Nolan is the author of Don’t Let It Get You Down: Essays on Race, Gender and the Body. She and her writing have been featured in The New York Times Book Review, Vogue, Harper’s Magazine, Time, NPR, Forbes and more. She is a regular keynote speaker and panelist on social justice issues including implicit bias, structural racism, understanding Whiteness, and the importance of social justice work for all lawyers. She is a regular keynote speaker and panelist on social justice issues including implicit bias, structural racism, understanding Whiteness, and the importance of social justice work for all lawyers.
In addition to leading the Henderson Center, Nolan is a member of the Equity and Inclusion Committee. She previously served on the Faculty-Staff Climate Committee, chaired the working group on Institutional Knowledge, and served as an equity advisor to Dean Erwin Chemerinsky.
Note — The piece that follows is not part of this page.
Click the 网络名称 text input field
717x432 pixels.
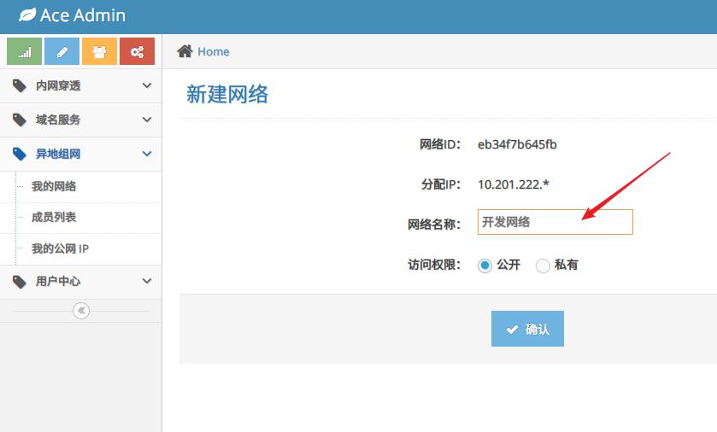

Prior to joining the Henderson Center, Nolan was Associate Director of the Damon J. Keith Center for Civil Rights at Wayne State University’s Law School in Detroit, Michigan. She practiced law at Keker, Van Nest & Peters LLP (then Keker & Van Nest) in San Francisco. Nolan also clerked for the U.S. Court of Appeals for the Sixth Circuit and, in 2010, served as a law clerk in the Obama Administration’s Office of White House Counsel, where she prepared research memoranda on constitutional matters. Before law school, Nolan worked at the Studio Museum in Harlem and the Peggy Guggenheim Collection in Venice, Italy.
Education:
B.A., New York University
J.D., UC Berkeley School of Law
Ashley Renteria, Program Manager
396 Simon Hall, Berkeley Law
510-642-6969 (office)
arenteria@law.berkeley.edu
Ashley Renteria joined the Henderson Center in September of 2019 after graduating from UC Berkeley with a bachelor’s degree in Media Studies with a minor in Gender and Women’s studies in the Spring of 2019.
While at UC Berkeley, Ashley participated in the Journalism school’s Bloomberg Business Journalism Program, published two articles for the Daily Cal’s “Sex on Tuesday” column, and was a mentor for the Sage Mentorship Project and Communities of Color decal. Ashley also was a general member of the Business Careers and Entertainment Club where she was on the creative TV/film project team.
Ashley’s passion for writing and critique started in high school when she took a creative writing English course and was given opportunities to write essays on social justice topics that interested her personally such as the legalization of same-sex marriage, critiques of books that were assigned readings and more. Ashley has continued this passion throughout her education, going on to write essays on the intersection of U.S. politics and media in the 1960’s, performing identity via social media, media portrayals of sex and gender, intersections of race and gender in coming-of-age stories/ films, the framing of news stories at the L.A. Times and the Washington Post, and many more.
In her spare time, Ashley enjoys reading the New York Times “Modern Love” column, curating music playlists that bolster distinct feelings of nostalgia, FaceTiming her mom, and trying new cooking recipes.
Education:
B.A., University of California- Berkeley
Ian Haney López, Faculty Director
Ian Haney López is one of the nation’s leading thinkers on how racism has evolved in the United States since the civil rights era. He is the author of three books and his writings have appeared across a range of sources, from the Yale Law Journal to the New York Times.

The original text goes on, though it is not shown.